• MATERIAL PROVIDED

★ ★ ★ ★ ★ ★ ★

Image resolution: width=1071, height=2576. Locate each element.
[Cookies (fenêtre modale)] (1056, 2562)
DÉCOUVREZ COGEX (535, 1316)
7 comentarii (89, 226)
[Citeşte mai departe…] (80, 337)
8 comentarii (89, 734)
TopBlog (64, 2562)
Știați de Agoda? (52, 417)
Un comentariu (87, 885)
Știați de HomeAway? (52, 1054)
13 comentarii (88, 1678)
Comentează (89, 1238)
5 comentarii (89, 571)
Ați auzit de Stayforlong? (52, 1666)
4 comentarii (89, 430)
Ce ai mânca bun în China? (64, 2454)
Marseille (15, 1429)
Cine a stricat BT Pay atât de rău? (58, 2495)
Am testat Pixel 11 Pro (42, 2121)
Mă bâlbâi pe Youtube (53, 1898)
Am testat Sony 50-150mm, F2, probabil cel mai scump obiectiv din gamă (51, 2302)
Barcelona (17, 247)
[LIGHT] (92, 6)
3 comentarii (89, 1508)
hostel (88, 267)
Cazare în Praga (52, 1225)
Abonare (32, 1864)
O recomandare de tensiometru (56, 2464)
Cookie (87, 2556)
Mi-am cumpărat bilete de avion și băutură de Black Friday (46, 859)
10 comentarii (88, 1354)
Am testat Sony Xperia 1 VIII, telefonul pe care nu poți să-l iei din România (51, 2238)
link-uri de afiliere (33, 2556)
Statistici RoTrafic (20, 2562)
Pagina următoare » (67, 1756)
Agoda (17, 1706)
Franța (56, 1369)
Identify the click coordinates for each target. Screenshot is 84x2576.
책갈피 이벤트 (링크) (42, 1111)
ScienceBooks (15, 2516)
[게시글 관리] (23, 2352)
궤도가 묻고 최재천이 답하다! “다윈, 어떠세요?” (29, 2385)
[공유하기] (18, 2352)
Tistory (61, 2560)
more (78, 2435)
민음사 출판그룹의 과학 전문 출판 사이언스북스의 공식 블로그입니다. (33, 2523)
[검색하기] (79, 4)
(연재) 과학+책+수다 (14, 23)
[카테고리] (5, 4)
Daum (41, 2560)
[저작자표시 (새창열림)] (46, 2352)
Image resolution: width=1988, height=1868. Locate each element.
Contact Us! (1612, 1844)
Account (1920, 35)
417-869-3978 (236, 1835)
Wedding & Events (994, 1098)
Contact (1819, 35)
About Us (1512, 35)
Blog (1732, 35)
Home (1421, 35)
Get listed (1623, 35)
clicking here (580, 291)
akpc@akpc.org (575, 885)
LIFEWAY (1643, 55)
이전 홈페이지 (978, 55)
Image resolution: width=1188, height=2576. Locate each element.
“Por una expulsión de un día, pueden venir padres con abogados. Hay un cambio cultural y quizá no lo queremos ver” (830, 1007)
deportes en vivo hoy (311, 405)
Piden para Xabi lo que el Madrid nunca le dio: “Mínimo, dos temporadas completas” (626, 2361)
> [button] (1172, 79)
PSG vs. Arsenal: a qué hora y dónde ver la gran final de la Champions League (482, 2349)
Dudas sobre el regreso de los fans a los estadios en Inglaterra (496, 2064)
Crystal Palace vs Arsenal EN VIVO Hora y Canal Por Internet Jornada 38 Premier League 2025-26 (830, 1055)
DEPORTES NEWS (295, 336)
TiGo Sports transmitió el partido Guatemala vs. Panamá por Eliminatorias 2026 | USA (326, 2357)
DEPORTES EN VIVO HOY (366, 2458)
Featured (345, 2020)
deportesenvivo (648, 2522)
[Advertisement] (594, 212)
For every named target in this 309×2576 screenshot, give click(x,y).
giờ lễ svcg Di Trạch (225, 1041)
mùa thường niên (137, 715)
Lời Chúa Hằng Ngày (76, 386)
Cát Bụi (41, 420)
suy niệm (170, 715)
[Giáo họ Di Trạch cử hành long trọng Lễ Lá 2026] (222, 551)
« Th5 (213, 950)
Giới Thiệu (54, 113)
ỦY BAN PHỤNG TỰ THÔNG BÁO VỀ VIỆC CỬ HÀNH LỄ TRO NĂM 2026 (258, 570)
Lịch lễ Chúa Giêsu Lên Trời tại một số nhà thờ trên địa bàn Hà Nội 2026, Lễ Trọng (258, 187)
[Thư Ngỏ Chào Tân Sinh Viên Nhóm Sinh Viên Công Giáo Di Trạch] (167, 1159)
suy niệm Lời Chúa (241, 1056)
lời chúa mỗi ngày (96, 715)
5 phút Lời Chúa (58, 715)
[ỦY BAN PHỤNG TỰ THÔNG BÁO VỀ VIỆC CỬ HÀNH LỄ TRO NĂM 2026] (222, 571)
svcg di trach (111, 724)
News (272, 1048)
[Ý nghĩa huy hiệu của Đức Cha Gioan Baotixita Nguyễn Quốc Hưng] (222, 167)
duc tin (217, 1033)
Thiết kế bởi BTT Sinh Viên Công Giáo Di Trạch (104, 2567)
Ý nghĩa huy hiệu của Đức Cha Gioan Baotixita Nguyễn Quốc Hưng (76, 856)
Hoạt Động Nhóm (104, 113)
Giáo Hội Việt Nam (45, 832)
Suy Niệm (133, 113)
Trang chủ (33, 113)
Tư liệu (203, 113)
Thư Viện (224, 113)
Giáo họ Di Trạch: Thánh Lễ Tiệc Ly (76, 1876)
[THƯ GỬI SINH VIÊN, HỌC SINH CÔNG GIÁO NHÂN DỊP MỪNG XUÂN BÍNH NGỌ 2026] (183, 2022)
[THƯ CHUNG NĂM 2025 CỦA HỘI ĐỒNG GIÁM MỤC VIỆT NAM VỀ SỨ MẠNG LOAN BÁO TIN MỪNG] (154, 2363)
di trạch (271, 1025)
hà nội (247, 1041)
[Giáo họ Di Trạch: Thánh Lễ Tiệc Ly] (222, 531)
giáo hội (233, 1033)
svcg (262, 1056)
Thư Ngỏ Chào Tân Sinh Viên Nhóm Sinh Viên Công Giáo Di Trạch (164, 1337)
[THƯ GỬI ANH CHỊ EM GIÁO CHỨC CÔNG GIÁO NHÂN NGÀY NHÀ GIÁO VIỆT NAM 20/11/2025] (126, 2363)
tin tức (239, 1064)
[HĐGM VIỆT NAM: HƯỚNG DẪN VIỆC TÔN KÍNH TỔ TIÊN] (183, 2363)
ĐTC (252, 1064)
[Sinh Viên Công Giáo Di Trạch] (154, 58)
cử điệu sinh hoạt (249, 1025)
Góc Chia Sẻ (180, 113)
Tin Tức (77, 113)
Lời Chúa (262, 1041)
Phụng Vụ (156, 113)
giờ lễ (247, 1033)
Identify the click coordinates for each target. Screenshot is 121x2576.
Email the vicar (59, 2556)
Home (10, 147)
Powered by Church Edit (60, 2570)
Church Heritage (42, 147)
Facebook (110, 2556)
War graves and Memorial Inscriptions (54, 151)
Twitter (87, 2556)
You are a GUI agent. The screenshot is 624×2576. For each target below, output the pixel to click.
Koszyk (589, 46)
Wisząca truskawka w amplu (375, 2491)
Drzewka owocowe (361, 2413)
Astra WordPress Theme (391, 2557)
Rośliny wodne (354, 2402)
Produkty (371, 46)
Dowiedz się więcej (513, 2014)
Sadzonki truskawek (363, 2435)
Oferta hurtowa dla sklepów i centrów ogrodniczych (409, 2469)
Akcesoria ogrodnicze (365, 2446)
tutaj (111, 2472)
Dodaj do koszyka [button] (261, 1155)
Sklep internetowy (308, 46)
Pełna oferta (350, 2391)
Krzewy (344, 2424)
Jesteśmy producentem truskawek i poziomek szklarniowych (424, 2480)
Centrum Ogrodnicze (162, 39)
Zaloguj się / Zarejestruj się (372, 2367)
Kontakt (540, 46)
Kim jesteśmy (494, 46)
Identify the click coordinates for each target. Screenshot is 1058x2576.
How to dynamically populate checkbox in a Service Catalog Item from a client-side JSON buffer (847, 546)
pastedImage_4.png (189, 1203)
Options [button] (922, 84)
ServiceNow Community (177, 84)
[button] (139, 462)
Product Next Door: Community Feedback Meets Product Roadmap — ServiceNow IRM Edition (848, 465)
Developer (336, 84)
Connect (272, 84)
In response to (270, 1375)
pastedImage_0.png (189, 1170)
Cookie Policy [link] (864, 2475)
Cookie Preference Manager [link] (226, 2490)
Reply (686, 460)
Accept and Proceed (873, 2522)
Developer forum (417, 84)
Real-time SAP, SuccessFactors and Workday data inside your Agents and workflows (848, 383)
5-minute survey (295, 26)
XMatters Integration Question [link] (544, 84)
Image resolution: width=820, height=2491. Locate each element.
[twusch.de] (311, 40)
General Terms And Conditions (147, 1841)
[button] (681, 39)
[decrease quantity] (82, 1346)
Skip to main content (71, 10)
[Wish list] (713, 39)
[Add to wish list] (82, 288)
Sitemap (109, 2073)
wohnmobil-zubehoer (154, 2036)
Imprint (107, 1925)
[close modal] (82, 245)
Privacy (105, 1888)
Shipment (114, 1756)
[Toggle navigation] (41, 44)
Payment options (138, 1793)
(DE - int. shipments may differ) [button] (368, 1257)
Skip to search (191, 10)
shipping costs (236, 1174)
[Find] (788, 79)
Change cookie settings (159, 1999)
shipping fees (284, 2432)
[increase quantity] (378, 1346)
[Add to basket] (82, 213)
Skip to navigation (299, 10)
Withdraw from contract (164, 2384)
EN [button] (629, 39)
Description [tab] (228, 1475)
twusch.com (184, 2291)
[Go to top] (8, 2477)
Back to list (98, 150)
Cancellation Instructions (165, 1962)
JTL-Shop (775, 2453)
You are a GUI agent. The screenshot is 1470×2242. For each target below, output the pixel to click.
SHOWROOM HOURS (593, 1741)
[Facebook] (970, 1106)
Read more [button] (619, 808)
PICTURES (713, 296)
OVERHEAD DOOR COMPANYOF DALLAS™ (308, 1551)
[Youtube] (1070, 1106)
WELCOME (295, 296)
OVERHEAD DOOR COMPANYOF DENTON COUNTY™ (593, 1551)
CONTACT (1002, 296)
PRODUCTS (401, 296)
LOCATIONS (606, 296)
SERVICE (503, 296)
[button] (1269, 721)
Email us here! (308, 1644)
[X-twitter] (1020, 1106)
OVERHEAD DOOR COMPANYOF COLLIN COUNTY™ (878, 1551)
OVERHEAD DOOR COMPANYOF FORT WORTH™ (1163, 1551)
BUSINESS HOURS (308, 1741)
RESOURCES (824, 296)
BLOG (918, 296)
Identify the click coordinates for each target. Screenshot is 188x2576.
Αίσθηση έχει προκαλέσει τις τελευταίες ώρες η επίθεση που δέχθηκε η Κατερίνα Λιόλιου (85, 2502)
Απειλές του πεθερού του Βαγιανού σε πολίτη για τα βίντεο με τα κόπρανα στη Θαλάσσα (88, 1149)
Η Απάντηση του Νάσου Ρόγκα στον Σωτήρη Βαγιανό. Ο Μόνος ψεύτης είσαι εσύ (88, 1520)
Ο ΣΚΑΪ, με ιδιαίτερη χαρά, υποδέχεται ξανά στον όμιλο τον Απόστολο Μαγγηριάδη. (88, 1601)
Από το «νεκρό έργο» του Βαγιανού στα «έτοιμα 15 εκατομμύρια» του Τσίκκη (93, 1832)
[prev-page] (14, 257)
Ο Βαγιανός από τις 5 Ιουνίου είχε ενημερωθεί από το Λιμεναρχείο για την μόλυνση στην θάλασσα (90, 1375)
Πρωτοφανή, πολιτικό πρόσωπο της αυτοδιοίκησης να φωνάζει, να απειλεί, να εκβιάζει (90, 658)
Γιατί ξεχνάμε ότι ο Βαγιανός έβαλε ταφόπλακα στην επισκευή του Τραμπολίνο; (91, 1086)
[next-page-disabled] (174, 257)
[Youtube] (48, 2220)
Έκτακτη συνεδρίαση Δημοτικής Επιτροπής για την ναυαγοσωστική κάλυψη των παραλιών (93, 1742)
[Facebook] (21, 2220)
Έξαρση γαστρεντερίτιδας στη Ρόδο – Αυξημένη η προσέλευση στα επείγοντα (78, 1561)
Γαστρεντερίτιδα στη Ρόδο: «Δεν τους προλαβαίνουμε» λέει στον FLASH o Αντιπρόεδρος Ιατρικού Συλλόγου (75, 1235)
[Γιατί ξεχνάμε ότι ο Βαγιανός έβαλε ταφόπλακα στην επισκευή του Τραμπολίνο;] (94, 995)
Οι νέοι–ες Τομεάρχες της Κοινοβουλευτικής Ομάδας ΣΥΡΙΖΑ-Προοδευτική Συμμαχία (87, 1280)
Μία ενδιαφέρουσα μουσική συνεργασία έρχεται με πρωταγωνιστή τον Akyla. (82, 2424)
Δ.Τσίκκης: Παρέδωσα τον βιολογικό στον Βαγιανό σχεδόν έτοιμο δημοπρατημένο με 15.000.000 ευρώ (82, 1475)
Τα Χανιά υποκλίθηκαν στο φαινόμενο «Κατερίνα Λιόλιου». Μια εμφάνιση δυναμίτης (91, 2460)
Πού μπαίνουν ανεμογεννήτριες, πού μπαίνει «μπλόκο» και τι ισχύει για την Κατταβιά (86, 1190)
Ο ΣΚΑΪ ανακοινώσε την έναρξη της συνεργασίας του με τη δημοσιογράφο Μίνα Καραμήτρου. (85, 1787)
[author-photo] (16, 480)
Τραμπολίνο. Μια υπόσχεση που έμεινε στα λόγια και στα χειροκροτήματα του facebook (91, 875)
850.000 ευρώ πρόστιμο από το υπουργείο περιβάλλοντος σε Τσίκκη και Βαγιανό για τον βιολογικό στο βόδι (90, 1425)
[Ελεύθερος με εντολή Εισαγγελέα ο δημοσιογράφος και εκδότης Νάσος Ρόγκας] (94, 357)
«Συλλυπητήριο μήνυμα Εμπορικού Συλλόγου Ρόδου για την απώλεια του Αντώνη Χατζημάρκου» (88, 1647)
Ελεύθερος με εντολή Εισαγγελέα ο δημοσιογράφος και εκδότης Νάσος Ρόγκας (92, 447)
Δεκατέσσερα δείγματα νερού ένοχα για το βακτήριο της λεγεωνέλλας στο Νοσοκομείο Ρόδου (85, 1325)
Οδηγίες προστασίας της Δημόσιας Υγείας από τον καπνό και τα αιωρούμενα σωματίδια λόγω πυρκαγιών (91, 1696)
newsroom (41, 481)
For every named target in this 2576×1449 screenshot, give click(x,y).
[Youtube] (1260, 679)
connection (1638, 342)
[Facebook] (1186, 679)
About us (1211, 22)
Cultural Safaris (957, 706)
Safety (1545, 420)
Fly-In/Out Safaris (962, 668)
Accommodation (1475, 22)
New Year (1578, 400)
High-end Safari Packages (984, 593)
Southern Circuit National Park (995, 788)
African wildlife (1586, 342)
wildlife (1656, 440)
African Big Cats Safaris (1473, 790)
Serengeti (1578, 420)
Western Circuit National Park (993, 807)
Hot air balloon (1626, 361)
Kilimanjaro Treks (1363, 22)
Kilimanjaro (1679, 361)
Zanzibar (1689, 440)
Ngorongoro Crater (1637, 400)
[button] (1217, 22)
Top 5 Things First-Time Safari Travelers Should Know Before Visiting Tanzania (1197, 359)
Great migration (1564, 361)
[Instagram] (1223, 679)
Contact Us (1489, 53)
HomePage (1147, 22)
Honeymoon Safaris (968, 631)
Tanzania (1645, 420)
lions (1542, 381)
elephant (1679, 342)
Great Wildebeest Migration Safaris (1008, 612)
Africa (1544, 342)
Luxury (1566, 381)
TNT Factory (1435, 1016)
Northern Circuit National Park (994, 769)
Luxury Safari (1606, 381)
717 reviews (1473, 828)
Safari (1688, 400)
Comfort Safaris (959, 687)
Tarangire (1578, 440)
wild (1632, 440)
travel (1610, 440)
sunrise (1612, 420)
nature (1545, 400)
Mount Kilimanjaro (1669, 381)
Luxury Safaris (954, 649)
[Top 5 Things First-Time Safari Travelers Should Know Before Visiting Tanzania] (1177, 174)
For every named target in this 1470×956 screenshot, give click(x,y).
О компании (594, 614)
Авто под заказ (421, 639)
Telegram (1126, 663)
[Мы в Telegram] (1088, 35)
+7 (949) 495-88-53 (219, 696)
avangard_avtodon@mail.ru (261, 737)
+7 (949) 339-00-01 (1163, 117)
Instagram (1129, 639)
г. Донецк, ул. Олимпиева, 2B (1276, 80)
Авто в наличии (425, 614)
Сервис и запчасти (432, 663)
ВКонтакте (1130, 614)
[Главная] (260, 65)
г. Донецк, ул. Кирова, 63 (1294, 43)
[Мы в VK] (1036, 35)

★ ★ ★ ★ ★ ★ ★

• INSTRUCTIONS TO FOLLOW
Return the material exactly as it stands above, but only from its first line to the line containing "Agoda (17, 1706)", both ends included.

• REPLY TO THE EXERCISE
Image resolution: width=1071, height=2576. Locate each element.
[Cookies (fenêtre modale)] (1056, 2562)
DÉCOUVREZ COGEX (535, 1316)
7 comentarii (89, 226)
[Citeşte mai departe…] (80, 337)
8 comentarii (89, 734)
TopBlog (64, 2562)
Știați de Agoda? (52, 417)
Un comentariu (87, 885)
Știați de HomeAway? (52, 1054)
13 comentarii (88, 1678)
Comentează (89, 1238)
5 comentarii (89, 571)
Ați auzit de Stayforlong? (52, 1666)
4 comentarii (89, 430)
Ce ai mânca bun în China? (64, 2454)
Marseille (15, 1429)
Cine a stricat BT Pay atât de rău? (58, 2495)
Am testat Pixel 11 Pro (42, 2121)
Mă bâlbâi pe Youtube (53, 1898)
Am testat Sony 50-150mm, F2, probabil cel mai scump obiectiv din gamă (51, 2302)
Barcelona (17, 247)
[LIGHT] (92, 6)
3 comentarii (89, 1508)
hostel (88, 267)
Cazare în Praga (52, 1225)
Abonare (32, 1864)
O recomandare de tensiometru (56, 2464)
Cookie (87, 2556)
Mi-am cumpărat bilete de avion și băutură de Black Friday (46, 859)
10 comentarii (88, 1354)
Am testat Sony Xperia 1 VIII, telefonul pe care nu poți să-l iei din România (51, 2238)
link-uri de afiliere (33, 2556)
Statistici RoTrafic (20, 2562)
Pagina următoare » (67, 1756)
Agoda (17, 1706)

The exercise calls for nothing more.